• _Provided text_:
--- start ---

If anyone was able to make it, it would be great to get a report.
To an outsider, it might have seemed like a ho-hum political meet-and-greet for members of the Indo-American community on a long Saturday afternoon in Milpitas.
But inside, giddy participants acted as if they'd won backstage passes to a rock concert. Dozens of guests at the India Community Center begged to press the flesh and be seen with two community leaders tapped to work in the Obama administration. Many guests whipped out their cameras — "Can you take a picture with me, please?" "How 'bout one over here?" "Just one more shot, can everyone smile and look this way?" — in hopes of being captured alongside their heroes.
At the annual Indian American Forum for Political Education, one shooting star was Ro Khanna of Fremont, an attorney who now works in the U.S. Commerce Department leading trade missions overseas. He was treated as the "hometown boy goes to Washington" by an adoring crowd. The other headliner was Vivek Kundra of Maryland, now Obama's chief information officer.
Next week, the community's third Obama-level role model, Aneesh Chopra of Virginia, the administration's new chief technology officer, will speak at the Hyatt in Santa Clara.

--- end ---

• _Dataset entries_:
--- start ---

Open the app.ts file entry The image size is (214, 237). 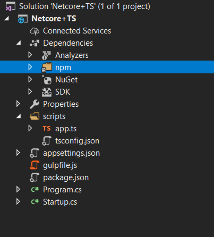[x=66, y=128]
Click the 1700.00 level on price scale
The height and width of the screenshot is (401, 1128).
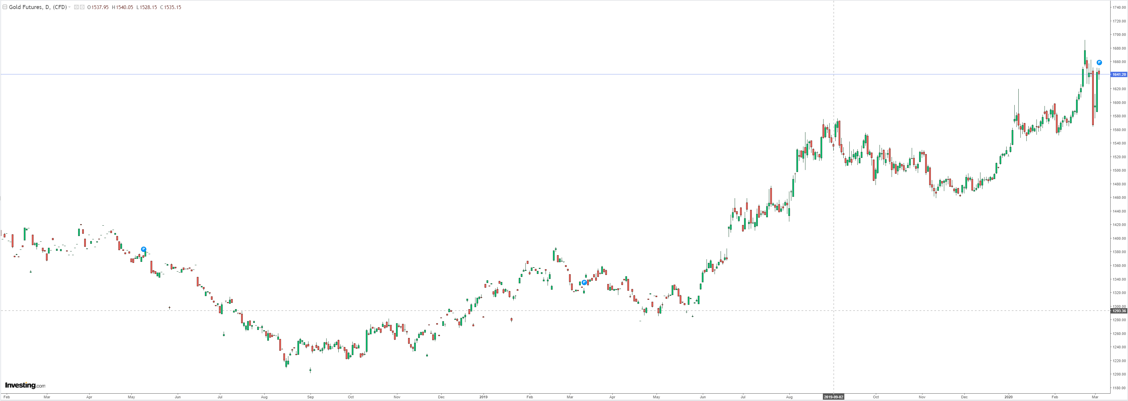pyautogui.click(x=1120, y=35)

--- end ---
--- start ---

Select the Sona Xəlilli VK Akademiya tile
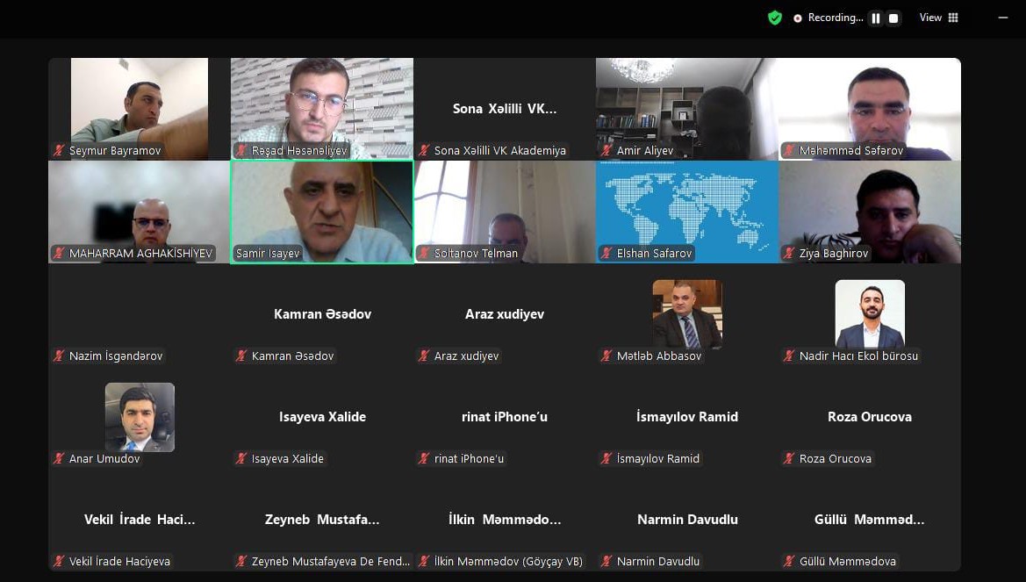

--- end ---
--- start ---

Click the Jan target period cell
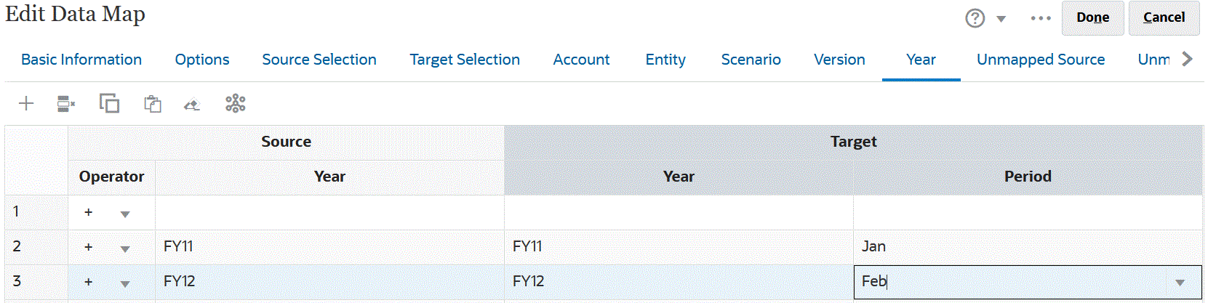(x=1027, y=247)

--- end ---

• _What you have to do_: Continue the article about the Indian American forum in Milpitas, picking up after its final sentence. The rows bear no relation to the article about the Indian American forum in Milpitas.

• _Response to the exercise_:
Public service
Yogi Chugh, of Fremont, president of the political organization, certainly liked seeing more than 200 attendees buzzing about Khanna and Kundra. But he said the purpose of the annual event — held in Silicon Valley for the first time in 15 years — wasn't simply to hobnob with the elite. It was to deliver an important message, especially to the younger generation of Indo-Americans: Public service is vital and should be encouraged in the South Asian community. If you work hard, Chugh said, you may just either end up working for the president of the United States — or be civically involved in myriad other ways.
"This forum is about helping the community get a feel for how to get involved," Chugh said. "We wanted to provide a variety of flavors of political engagement. There's more than just running for office. It's important to be counted, serve on a commission and shape policy decisions."
To that end, the conference offered a wide palette of panelists talking about health care reform, knocking on doors during an election and the importance of being counted during the census.
Aside from describing their political rises and falls, many speakers shared personal stories, too, including struggles with their parents, who originally wished they had grown up to be "good Indians" and become doctors and engineers.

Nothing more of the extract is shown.